Some critics out there complained that the repeated saddle joke was too much. Personally, I thought it was a fun way of showing how comfortable the bridge crew was with their bad-ass captain. Not to mention that it worked as set-up because it was what made Picard go back to the ship alone and change clothes, which later allowed him to masquerade as Mot the barber when he got caught. (I really liked that bit because it was just what Picard would do.) Picard didn't hesitate to kill the terrorists when he had to, but the microexpressions on his face signaled clearly how he felt about it. And I liked how sensible it was to arm himself with a laser welder and then hit up Worf's quarters for a crossbow.

Just like Die Hard, the bad guys appeared to be terrorists but were in fact just thieves pulling a complicated heist. Points for casting a woman as their ruthless leader, Kelsey (Marie Marshall, who kept reminding me of Nana Visitor) and Patricia Tallman from Babylon 5 as her equally ruthless henchwoman. And Picard's initial confrontation was with Tim Russ, who would soon be spending a lot of time on a starship himself. How droll that Picard took him down with a Vulcan nerve pinch, which I assume Picard learned how to do because of his mind meld with Sarek.


I also have to give them points for situating that final scene in Ten Forward, which was logically the last place that the baryon sweep would go. We don't see Picard pulling out the little containment device for the trilithium resin, but it was like an exclamation point at the end of the sentence. Boom.

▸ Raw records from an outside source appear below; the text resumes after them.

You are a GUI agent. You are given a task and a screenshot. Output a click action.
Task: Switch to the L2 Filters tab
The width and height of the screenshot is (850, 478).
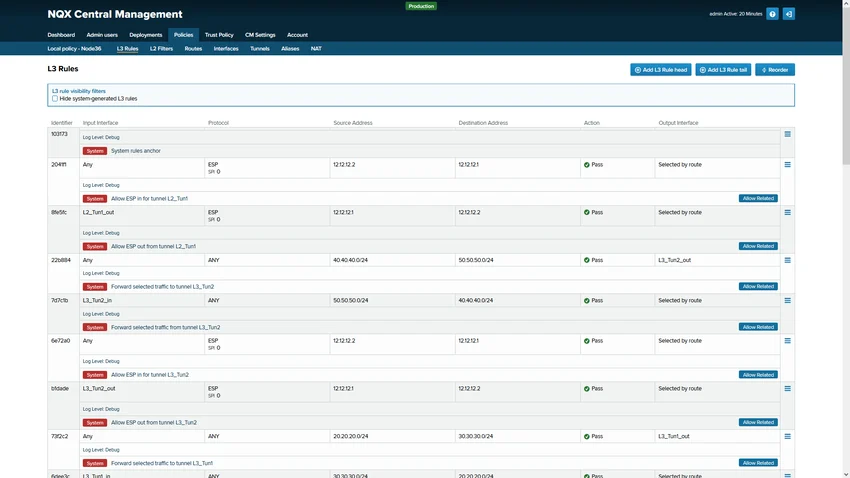[x=161, y=48]
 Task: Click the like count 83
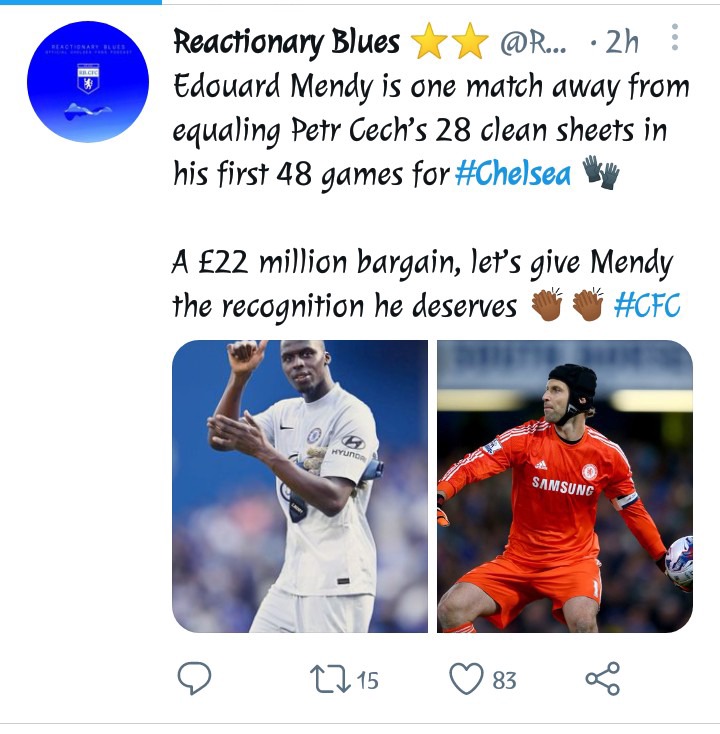coord(504,680)
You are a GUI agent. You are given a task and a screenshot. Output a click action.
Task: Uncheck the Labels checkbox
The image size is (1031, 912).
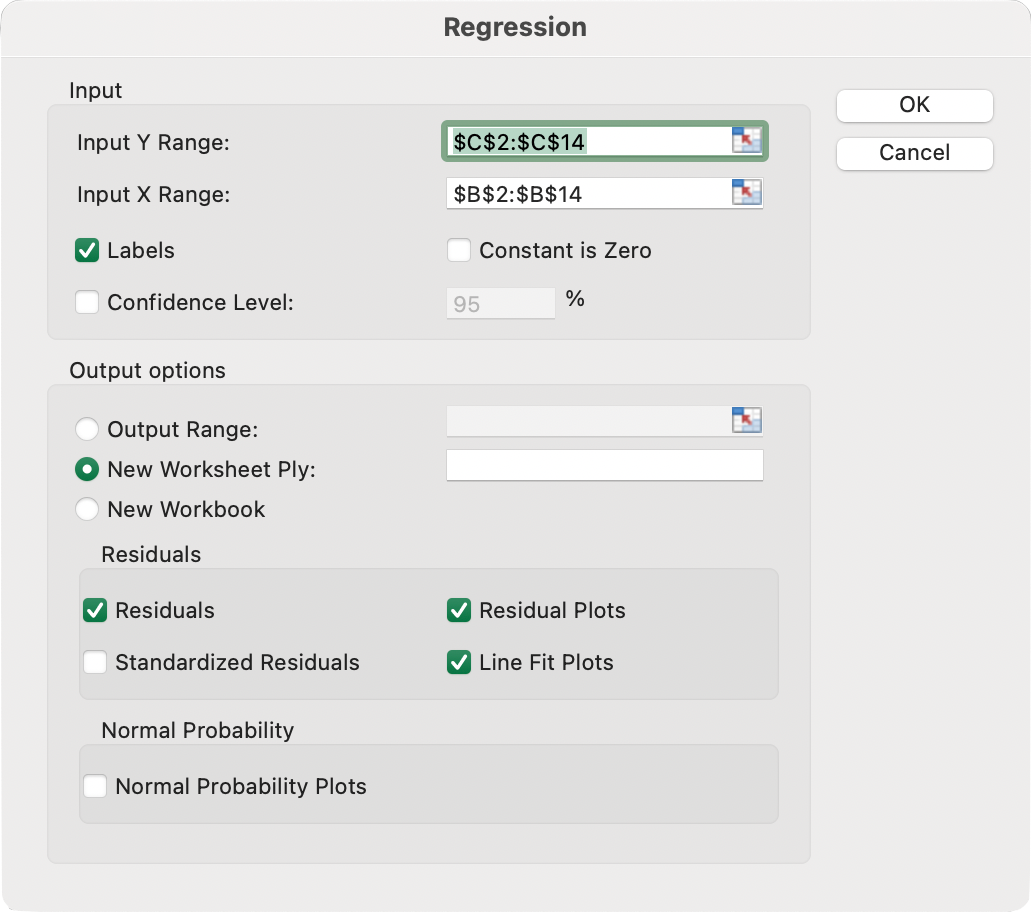click(87, 250)
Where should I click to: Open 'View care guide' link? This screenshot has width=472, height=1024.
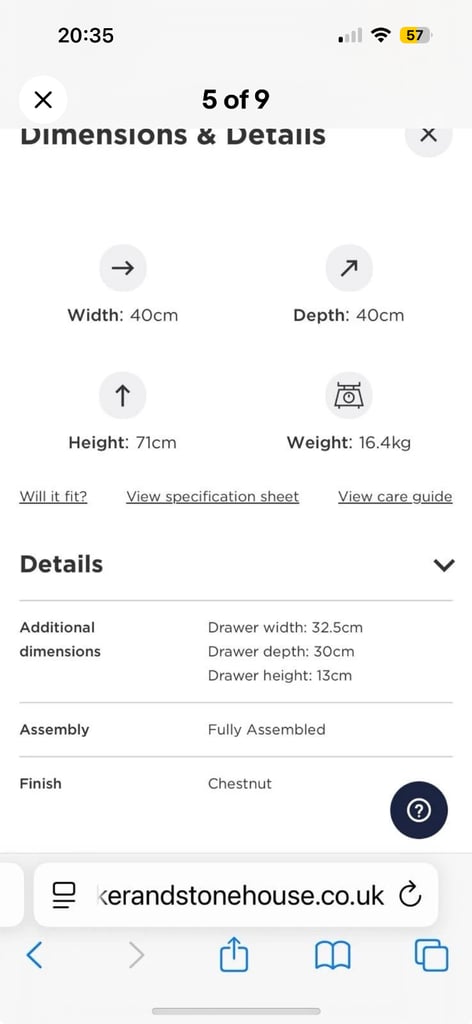point(395,496)
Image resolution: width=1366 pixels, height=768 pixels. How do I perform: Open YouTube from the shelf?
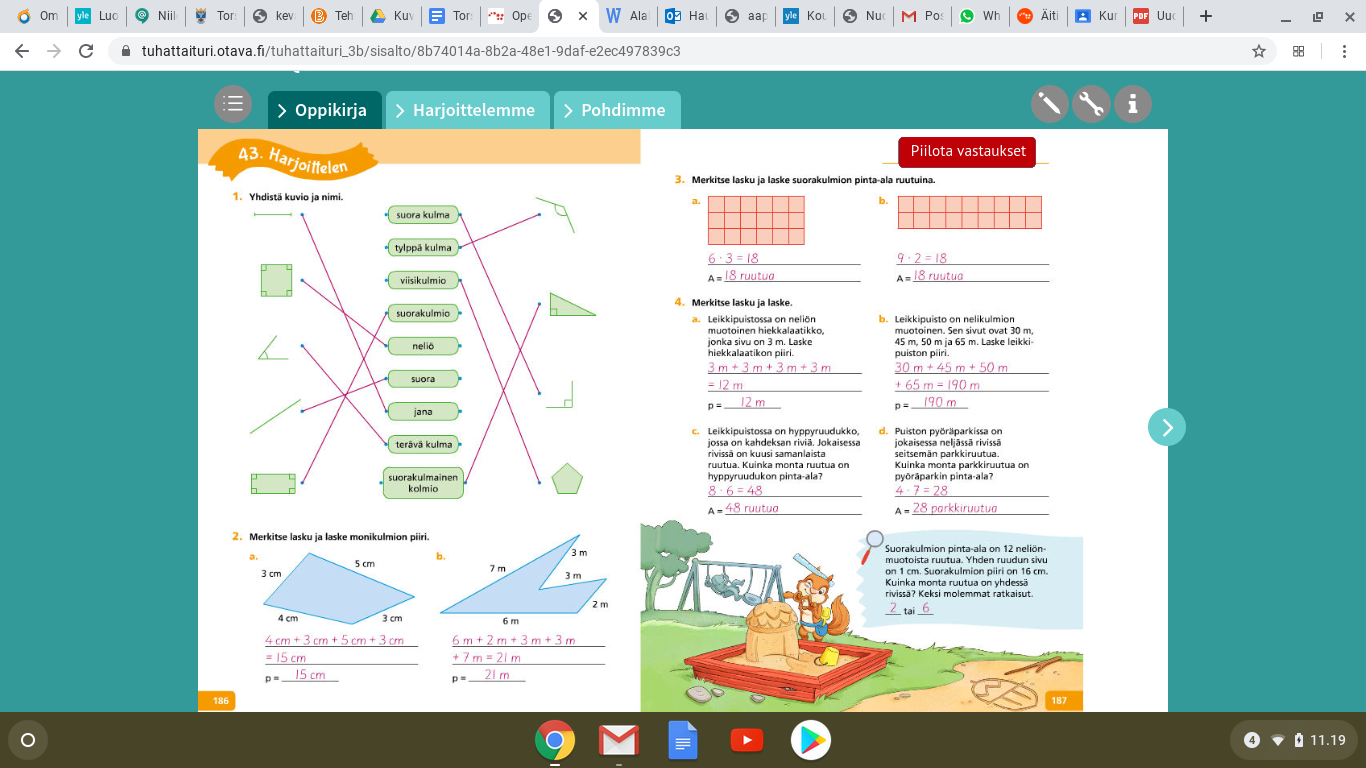coord(747,740)
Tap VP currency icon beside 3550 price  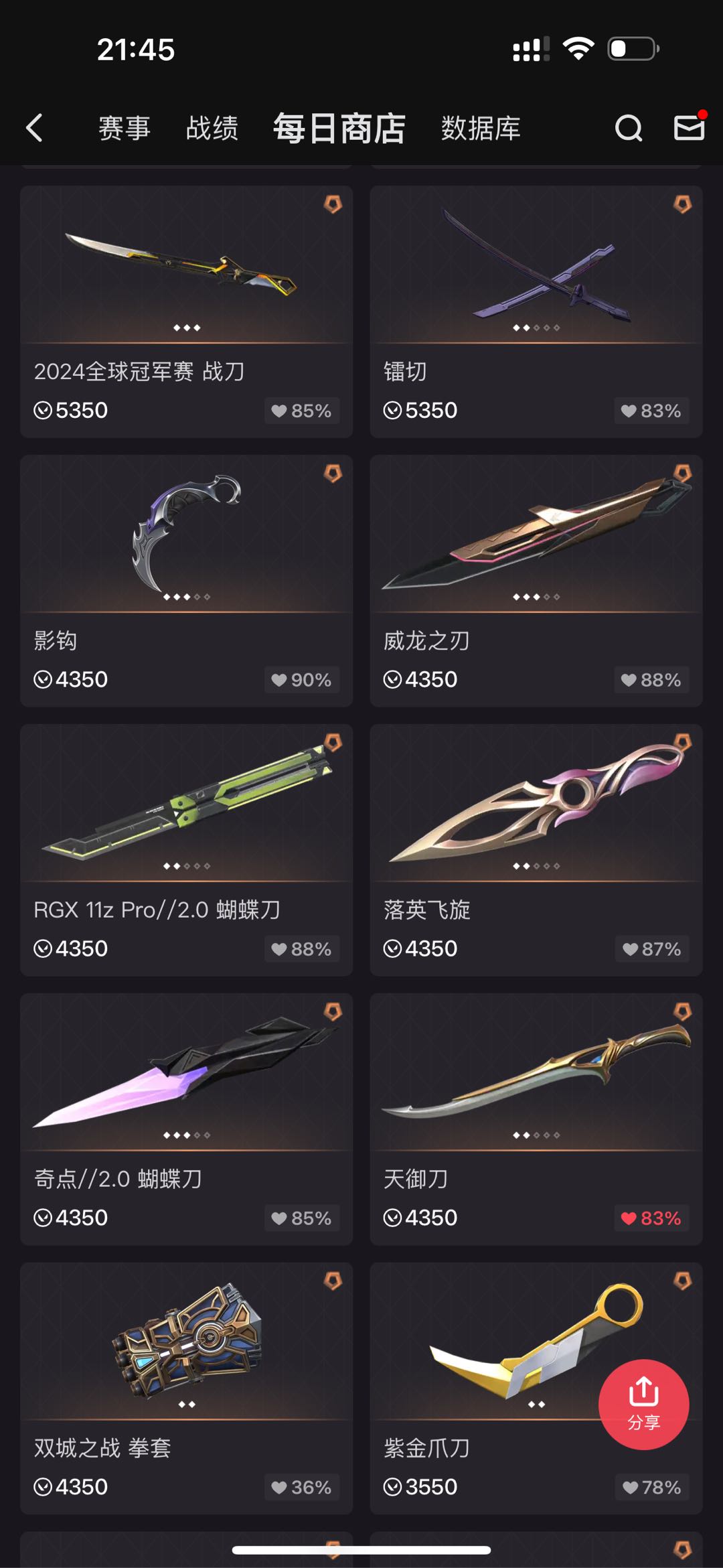pyautogui.click(x=392, y=1487)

The B plot comic relief, with the senior staff forced to attend a reception on Arkaria, was also terrific – at least at the beginning. Brent Spiner is arguably the second best actor in the series but his performance is usually pretty subtle. I could not stop laughing as Data was practicing his new "small talk" subroutine by mimicking Commander "Hutch" Hutchinson's every word and gesture, and it actually got funnier as Riker finally introduced Hutch to Data, pitting the two of them against each other in a small talk Thunderdome. The way the rest of the senior staff reacted to Data and Hutch was genuinely funny as well.


Unfortunately, the poorly attended reception turned deadly as Kelsey's accomplices were forced to take the bridge crew hostage. (I bet Worf was sorry he missed it.) Although they were far from helpless as they rigged Geordi's visor to cause unconsciousness so that Data could disarm the bad guys.

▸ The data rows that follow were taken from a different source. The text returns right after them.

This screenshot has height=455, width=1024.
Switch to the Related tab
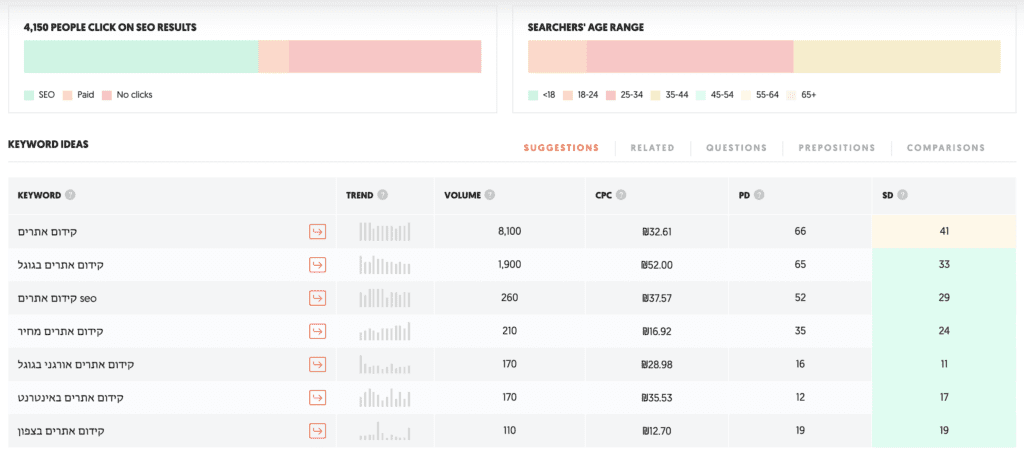coord(652,148)
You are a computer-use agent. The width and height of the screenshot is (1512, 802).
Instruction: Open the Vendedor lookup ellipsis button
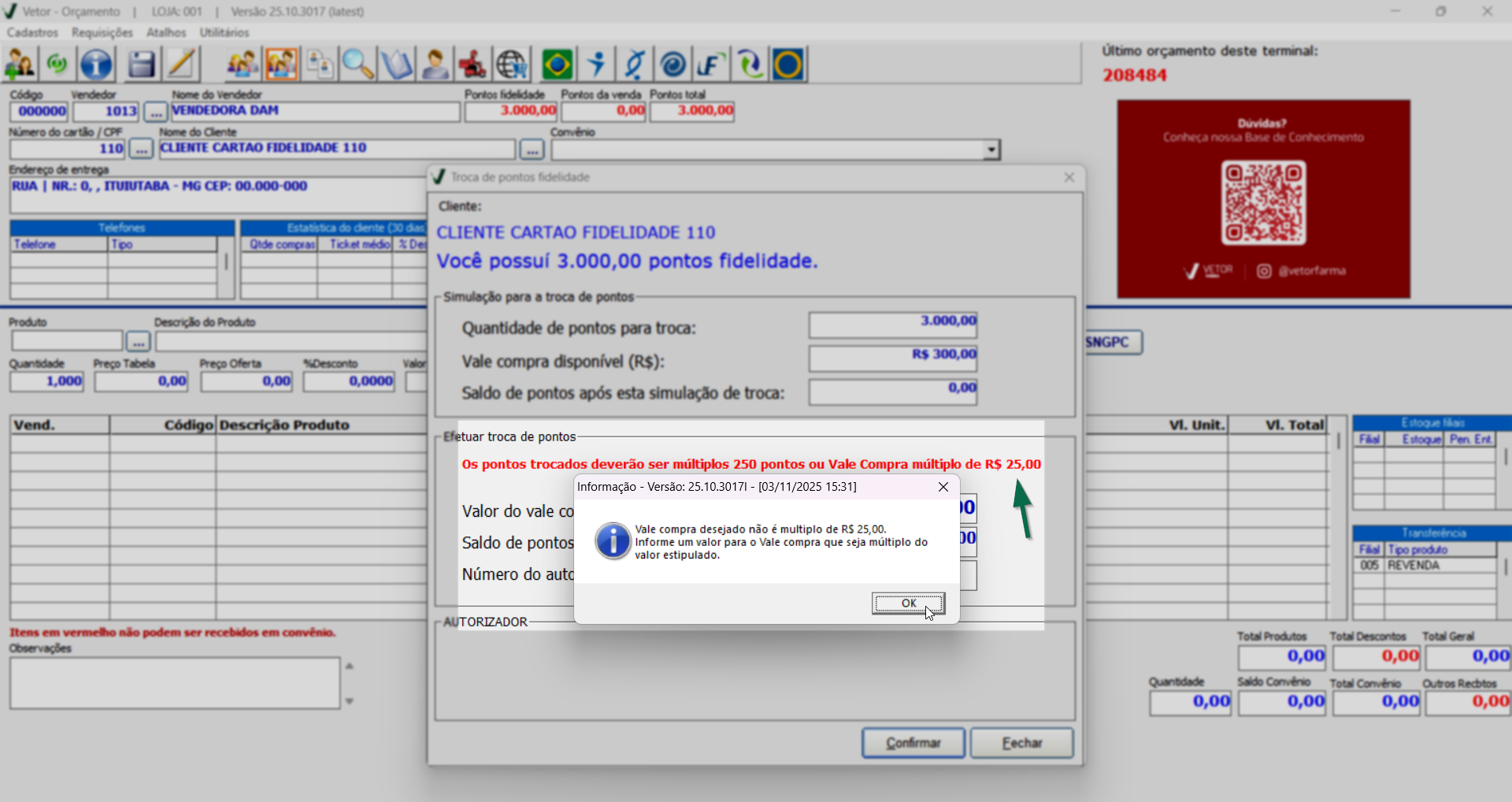(156, 112)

Sadly, Hutch, the master of small talk, apparently didn't survive being shot. What happened to him? It was like he vanished for the second half of the episode without so much as a mention, or even a glimpse of his body on the floor.

Bits:

— Stardate 46682.4. Arkaria Base, where the Enterprise had to undergo a "baryon sweep" because of whats-its that were accumulated from too much warp travel.

— David Spielberg did a lovely job as Hutch. And I hadn't even noticed until I checked the cast list, but Glenn Morshower, who seems to be in everything, was under a lot of make-up playing Orton.

— Kelsey had Janeway hair, even though there is no Janeway yet.

— There was real Earth-type fruit at the reception. I kept thinking about the original series episode "Journey to Babel" where the food at the reception was mostly marshmallows painted in primary colors.

— Picard's riding outfit didn't fit terribly well. During the action sequences, Stewart's midriff kept appearing.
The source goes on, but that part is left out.